Task directions> Beneath this line is the data. Output exactly the lines from the line with "The image size is (992, 553)." to the line with "Where should I", both ends included, and nothing more.

Information given>
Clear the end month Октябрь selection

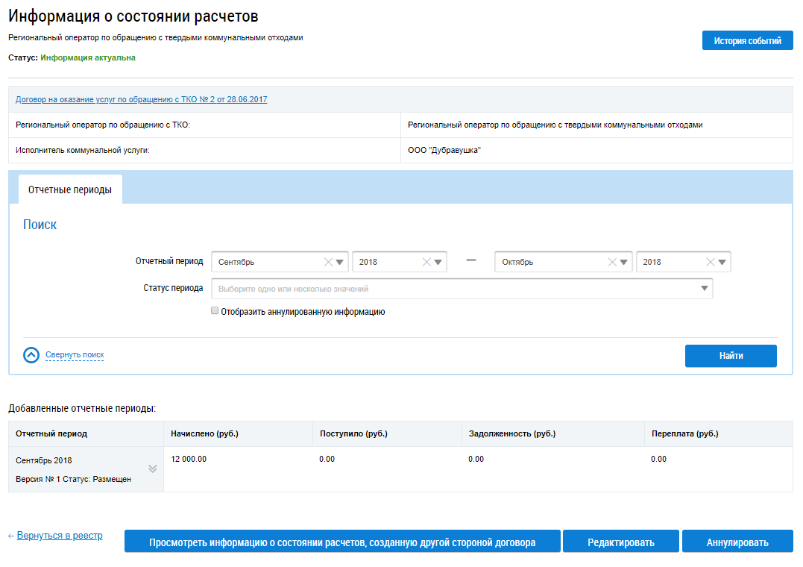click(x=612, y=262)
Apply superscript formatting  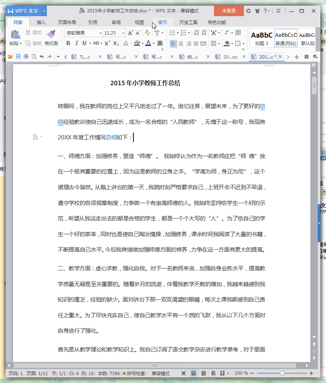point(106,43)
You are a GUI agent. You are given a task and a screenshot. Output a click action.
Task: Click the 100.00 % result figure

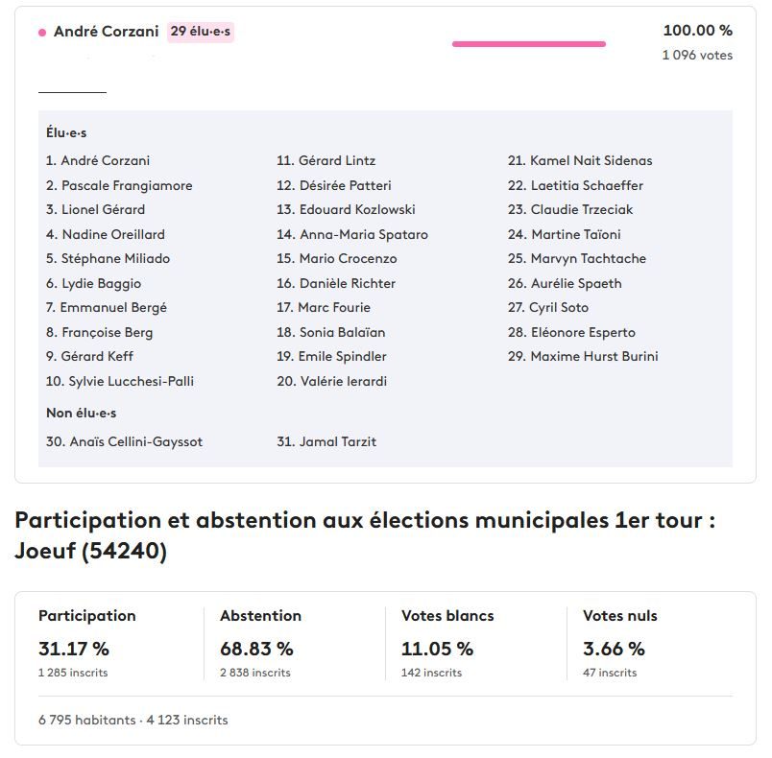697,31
...
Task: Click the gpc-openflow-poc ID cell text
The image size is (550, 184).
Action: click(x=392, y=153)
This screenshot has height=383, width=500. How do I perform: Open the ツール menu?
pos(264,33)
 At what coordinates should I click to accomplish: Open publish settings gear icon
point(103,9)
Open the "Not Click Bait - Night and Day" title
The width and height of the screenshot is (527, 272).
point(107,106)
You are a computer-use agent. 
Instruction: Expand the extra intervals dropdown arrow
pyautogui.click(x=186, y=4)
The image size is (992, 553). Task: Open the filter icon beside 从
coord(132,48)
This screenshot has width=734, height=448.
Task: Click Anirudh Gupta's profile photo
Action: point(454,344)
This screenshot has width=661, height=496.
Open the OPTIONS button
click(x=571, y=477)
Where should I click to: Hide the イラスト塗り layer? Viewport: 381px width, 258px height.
...
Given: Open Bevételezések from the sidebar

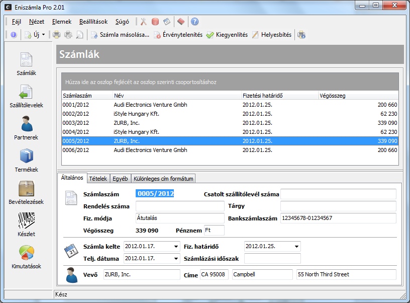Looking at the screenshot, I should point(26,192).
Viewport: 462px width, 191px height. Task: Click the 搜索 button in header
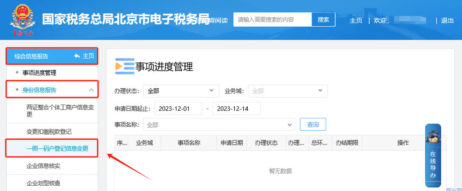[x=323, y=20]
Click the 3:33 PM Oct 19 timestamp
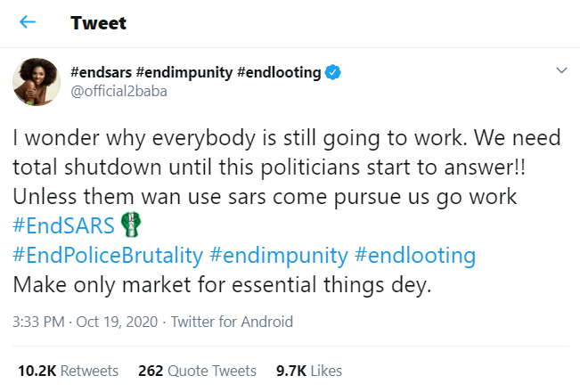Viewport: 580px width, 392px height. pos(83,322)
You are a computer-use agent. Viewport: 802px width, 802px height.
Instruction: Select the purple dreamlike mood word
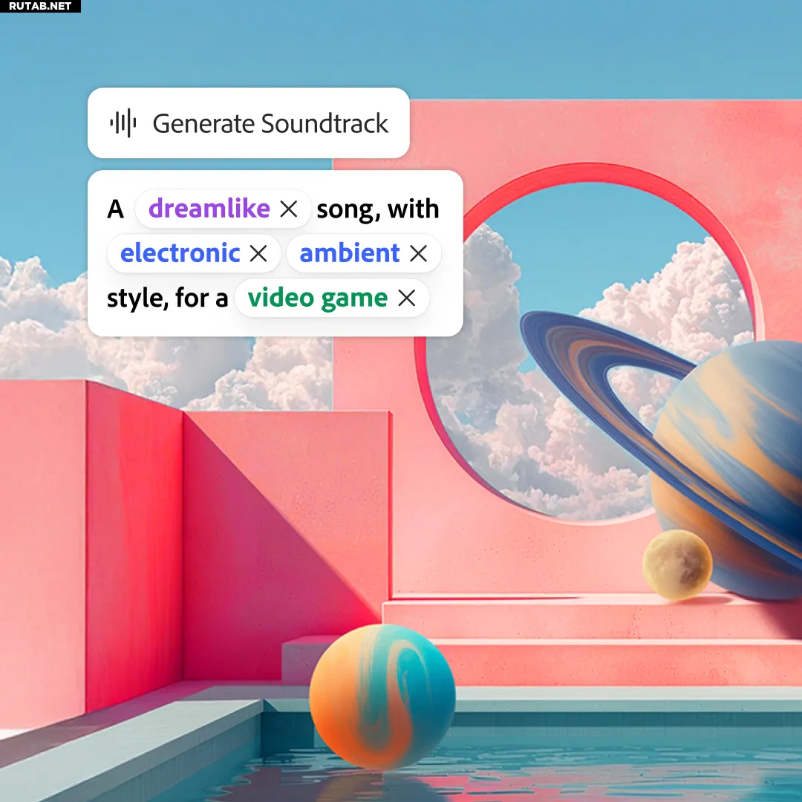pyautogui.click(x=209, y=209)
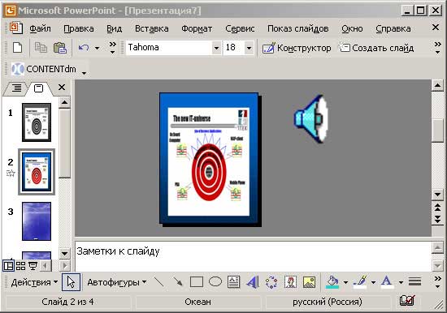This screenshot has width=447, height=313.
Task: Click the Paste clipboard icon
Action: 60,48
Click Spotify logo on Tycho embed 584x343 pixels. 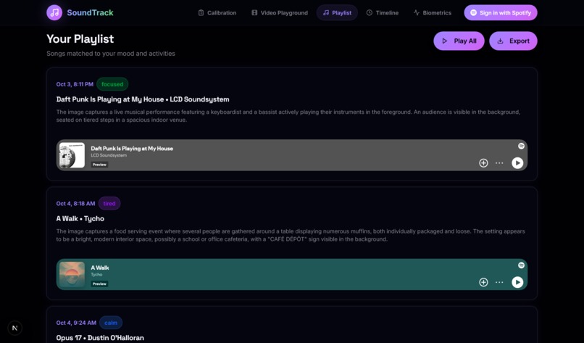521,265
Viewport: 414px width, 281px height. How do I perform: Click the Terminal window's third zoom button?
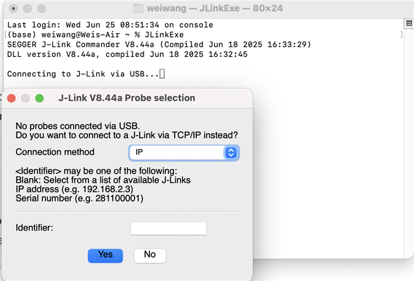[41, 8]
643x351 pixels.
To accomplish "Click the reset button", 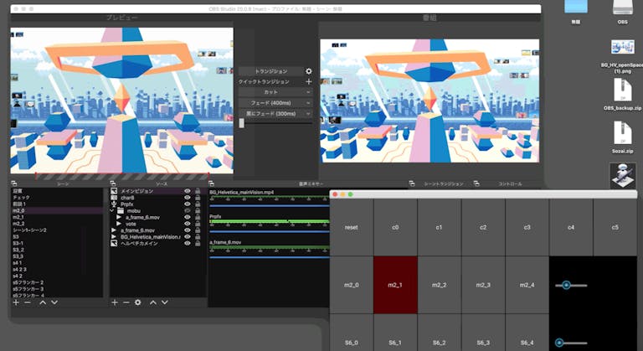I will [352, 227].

Response>
The image size is (992, 553). Task: Open the filter icon beside 从
coord(132,48)
This screenshot has width=734, height=448.
Task: Click Anirudh Gupta's profile photo
Action: point(454,344)
This screenshot has width=661, height=496.
Open the OPTIONS button
click(x=571, y=477)
Where should I click to: Hide the イラスト塗り layer? Viewport: 381px width, 258px height.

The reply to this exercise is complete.